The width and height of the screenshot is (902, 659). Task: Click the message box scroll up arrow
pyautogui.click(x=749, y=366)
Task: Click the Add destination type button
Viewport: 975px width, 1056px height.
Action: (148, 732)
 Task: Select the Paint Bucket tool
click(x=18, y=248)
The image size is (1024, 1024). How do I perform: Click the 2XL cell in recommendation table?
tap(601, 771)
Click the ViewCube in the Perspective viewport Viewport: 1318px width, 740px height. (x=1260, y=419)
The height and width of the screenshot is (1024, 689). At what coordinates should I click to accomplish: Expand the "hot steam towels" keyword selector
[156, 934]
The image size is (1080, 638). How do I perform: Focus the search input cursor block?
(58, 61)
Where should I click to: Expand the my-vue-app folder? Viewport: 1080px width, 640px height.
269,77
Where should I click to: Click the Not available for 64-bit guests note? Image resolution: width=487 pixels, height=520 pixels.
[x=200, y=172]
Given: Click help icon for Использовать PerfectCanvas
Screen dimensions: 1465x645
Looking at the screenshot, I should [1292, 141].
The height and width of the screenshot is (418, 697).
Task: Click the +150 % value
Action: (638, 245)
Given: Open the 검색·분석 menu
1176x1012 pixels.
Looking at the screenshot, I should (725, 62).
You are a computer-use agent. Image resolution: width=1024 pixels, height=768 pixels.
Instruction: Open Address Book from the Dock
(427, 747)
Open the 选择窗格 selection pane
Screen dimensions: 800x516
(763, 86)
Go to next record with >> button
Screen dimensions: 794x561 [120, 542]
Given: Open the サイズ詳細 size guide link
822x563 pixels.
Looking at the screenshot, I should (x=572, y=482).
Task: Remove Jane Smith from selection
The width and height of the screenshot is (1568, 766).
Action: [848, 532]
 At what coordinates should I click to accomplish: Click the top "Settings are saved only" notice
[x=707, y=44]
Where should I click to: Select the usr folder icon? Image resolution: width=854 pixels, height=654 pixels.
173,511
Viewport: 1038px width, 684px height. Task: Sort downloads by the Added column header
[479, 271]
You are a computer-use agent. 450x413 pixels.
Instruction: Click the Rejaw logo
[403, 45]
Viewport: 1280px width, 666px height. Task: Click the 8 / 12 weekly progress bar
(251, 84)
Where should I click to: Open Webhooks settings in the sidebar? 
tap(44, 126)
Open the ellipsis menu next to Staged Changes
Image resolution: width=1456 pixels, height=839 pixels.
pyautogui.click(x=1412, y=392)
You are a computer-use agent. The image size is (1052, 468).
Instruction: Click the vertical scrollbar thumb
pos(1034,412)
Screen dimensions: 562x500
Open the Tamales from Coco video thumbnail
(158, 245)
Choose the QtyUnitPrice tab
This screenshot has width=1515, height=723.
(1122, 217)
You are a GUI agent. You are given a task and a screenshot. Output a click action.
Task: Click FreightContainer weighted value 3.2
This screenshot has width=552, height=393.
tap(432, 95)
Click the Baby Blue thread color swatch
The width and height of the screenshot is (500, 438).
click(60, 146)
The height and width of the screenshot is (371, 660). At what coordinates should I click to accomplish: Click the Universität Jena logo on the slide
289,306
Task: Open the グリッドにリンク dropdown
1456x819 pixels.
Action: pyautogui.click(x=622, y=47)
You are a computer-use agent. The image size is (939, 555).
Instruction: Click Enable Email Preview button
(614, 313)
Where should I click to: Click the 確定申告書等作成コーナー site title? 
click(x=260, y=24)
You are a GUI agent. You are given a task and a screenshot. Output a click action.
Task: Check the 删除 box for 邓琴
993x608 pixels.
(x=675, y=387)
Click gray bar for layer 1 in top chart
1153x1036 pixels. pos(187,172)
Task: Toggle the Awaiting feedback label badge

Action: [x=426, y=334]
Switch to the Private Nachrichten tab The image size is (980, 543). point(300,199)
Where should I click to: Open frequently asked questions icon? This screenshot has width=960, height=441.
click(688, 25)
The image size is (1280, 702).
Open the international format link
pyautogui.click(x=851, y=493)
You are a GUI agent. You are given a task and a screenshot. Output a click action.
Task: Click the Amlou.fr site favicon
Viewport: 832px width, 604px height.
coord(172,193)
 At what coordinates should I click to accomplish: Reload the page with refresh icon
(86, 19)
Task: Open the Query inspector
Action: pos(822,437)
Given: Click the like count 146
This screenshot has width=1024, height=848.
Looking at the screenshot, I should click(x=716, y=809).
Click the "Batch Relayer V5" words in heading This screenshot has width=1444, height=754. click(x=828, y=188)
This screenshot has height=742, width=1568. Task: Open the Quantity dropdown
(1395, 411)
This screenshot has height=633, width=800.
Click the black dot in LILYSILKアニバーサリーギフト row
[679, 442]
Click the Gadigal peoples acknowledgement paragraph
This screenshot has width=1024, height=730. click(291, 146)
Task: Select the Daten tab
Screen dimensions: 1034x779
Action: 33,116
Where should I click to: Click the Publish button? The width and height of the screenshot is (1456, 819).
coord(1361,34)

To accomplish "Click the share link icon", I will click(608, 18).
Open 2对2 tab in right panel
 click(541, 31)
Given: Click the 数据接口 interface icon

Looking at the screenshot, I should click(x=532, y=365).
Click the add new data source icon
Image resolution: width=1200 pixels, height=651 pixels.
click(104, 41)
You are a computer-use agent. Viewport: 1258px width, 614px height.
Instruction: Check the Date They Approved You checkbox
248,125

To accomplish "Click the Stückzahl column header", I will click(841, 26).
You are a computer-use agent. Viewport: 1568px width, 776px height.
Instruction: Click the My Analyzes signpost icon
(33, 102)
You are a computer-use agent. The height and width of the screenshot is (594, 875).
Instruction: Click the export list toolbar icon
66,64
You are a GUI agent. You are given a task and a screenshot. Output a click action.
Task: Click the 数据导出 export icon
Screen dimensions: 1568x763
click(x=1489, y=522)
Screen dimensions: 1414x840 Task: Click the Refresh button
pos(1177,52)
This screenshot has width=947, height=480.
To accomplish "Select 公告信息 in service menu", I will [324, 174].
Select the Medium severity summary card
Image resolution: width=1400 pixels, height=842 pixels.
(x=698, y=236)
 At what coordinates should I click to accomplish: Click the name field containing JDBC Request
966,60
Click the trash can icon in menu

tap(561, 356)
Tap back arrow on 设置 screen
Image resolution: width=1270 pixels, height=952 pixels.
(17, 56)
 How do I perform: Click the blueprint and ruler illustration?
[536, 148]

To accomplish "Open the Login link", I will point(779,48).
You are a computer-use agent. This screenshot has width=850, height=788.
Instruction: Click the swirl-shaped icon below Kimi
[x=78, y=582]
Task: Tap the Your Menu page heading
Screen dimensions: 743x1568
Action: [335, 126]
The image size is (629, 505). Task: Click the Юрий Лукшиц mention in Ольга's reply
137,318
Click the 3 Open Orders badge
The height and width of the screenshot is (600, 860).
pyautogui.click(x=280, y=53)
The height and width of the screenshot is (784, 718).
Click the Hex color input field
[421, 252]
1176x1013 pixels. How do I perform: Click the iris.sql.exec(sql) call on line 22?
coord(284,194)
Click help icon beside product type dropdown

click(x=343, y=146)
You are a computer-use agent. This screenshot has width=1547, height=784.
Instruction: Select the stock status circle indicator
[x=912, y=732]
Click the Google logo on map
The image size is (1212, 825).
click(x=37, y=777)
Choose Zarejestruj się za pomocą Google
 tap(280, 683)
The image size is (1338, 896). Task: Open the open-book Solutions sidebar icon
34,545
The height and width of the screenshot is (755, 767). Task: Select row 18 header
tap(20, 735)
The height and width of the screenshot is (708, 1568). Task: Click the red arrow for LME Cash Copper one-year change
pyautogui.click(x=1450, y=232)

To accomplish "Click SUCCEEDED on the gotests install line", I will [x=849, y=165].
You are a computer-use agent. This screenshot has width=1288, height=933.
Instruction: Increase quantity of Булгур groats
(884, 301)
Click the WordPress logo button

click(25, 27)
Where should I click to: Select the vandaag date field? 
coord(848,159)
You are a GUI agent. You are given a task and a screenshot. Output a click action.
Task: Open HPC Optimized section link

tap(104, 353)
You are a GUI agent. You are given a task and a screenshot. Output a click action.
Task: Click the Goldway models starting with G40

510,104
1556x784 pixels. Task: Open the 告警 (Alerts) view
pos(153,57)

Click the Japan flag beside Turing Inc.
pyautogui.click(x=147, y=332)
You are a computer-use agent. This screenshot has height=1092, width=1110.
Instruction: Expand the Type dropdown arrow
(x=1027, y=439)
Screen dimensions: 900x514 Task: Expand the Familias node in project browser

┄┄┄┄┄┄┄┄┄┄┄┄┄┄┄┄┄┄┄┄

## WHAT TO PRODUCE:
Could you reproduce the data from the line containing "Task: Toggle the" through the line containing "pyautogui.click(x=851, y=493)", inclusive, swapping "Awaiting feedback" for "Pending review" and leaving everything else unchanged?

## TASK RESULT:
Task: Toggle the Pending review label badge

Action: [x=426, y=334]
Switch to the Private Nachrichten tab The image size is (980, 543). point(300,199)
Where should I click to: Open frequently asked questions icon? This screenshot has width=960, height=441.
click(688, 25)
The image size is (1280, 702).
Open the international format link
pyautogui.click(x=851, y=493)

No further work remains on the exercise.